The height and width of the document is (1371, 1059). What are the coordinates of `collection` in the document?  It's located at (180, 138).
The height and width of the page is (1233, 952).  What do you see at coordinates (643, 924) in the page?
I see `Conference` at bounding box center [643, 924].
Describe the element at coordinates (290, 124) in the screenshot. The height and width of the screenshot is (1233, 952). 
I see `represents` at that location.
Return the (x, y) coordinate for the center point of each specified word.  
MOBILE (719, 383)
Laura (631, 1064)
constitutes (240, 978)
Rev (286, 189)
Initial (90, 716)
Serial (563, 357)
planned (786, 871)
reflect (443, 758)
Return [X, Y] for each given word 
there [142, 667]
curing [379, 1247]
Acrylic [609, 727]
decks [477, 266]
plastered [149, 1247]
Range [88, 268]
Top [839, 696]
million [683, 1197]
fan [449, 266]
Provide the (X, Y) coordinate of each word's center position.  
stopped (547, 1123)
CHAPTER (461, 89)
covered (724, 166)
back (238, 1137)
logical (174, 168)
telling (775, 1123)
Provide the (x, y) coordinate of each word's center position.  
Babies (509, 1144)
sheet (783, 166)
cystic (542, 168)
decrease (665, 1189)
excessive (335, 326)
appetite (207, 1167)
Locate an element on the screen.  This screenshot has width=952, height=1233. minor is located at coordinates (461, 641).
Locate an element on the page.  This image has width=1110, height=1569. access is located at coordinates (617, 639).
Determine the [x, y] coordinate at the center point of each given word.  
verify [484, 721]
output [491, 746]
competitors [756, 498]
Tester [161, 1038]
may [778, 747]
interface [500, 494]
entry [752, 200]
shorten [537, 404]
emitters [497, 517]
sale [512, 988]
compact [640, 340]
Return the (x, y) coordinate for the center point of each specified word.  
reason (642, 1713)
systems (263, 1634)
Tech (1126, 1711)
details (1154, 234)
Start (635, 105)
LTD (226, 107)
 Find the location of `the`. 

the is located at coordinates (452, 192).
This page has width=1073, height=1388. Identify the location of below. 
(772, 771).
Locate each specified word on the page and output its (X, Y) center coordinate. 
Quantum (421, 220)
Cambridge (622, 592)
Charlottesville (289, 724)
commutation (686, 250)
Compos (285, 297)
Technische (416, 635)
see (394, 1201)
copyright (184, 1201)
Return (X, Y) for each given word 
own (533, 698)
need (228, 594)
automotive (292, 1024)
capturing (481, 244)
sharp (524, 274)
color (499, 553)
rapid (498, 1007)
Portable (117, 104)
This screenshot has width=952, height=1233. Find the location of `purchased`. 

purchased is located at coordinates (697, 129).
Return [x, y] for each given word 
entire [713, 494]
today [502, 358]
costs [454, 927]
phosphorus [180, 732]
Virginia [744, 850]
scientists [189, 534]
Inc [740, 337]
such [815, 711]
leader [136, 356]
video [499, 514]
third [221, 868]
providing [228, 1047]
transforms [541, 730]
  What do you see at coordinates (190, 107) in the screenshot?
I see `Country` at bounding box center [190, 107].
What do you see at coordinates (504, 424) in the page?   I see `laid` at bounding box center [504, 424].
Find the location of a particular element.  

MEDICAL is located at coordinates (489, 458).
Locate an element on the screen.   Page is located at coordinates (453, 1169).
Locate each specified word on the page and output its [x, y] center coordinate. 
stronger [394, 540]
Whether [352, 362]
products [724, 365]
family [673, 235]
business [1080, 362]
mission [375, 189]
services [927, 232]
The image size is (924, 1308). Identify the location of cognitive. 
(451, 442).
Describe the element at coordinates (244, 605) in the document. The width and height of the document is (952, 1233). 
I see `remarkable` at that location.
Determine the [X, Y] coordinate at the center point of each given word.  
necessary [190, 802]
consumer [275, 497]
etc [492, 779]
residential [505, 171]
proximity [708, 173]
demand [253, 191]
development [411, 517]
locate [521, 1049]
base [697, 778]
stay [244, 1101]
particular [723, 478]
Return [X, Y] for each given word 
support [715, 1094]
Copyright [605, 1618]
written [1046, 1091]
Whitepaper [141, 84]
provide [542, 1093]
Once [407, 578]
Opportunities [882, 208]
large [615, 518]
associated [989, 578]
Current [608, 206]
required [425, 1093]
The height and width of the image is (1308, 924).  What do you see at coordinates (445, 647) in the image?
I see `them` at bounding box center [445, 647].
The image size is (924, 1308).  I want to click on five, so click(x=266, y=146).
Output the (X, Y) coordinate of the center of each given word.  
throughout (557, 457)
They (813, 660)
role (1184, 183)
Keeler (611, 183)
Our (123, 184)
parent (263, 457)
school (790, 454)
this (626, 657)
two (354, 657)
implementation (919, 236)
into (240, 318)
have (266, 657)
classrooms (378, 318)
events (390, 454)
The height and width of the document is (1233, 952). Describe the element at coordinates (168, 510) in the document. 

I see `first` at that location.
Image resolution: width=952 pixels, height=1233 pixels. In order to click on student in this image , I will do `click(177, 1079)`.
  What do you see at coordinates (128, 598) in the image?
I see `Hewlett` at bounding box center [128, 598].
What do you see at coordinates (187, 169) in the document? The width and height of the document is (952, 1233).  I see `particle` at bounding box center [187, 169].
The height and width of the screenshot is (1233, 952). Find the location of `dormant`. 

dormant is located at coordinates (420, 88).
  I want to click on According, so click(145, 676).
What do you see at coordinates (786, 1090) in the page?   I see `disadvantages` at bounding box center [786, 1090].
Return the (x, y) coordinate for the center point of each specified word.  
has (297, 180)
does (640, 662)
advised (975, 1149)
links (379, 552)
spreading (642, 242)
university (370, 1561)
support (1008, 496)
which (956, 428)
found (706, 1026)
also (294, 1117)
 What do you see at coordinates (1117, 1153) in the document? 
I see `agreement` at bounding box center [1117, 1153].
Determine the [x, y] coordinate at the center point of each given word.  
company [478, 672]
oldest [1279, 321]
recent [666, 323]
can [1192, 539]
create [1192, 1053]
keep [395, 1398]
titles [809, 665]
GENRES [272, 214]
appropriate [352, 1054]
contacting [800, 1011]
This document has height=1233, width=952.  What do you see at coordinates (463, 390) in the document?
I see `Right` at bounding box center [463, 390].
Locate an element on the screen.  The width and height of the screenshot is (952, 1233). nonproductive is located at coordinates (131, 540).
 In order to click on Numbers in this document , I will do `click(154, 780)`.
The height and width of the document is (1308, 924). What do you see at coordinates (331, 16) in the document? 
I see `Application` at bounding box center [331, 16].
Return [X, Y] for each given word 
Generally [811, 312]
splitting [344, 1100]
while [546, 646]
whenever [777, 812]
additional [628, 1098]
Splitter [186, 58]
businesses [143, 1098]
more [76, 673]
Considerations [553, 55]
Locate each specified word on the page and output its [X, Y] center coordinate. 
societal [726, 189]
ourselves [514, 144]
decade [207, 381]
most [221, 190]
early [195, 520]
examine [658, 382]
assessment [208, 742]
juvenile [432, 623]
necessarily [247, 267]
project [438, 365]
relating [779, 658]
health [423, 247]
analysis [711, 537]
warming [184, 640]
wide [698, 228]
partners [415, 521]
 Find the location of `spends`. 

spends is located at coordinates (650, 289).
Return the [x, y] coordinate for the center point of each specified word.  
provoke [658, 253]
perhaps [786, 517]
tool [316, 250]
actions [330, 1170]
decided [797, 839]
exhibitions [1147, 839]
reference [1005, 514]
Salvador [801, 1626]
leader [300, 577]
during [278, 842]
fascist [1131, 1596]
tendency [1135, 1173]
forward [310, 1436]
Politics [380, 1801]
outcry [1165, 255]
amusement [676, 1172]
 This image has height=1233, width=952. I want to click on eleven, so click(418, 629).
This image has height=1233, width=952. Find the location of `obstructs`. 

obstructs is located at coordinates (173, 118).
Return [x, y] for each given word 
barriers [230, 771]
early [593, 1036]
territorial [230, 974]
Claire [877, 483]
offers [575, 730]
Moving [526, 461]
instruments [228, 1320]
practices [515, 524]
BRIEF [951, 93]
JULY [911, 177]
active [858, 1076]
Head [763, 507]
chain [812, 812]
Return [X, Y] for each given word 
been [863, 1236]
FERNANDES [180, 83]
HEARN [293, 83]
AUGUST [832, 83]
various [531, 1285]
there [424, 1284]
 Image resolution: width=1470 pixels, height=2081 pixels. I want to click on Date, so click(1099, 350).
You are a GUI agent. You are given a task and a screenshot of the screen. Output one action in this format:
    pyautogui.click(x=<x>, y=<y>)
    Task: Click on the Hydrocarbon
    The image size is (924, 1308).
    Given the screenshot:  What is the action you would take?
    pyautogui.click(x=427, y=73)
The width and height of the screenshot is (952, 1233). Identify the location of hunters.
* * *
◆ Short exercise
Write out the rows from the line with "while [546, 646]" to the line with "health [423, 247]", both included, exactly as they appear.

◆ Result below
while [546, 646]
whenever [777, 812]
additional [628, 1098]
Splitter [186, 58]
businesses [143, 1098]
more [76, 673]
Considerations [553, 55]
Locate each specified word on the page and output its [X, Y] center coordinate. 
societal [726, 189]
ourselves [514, 144]
decade [207, 381]
most [221, 190]
early [195, 520]
examine [658, 382]
assessment [208, 742]
juvenile [432, 623]
necessarily [247, 267]
project [438, 365]
relating [779, 658]
health [423, 247]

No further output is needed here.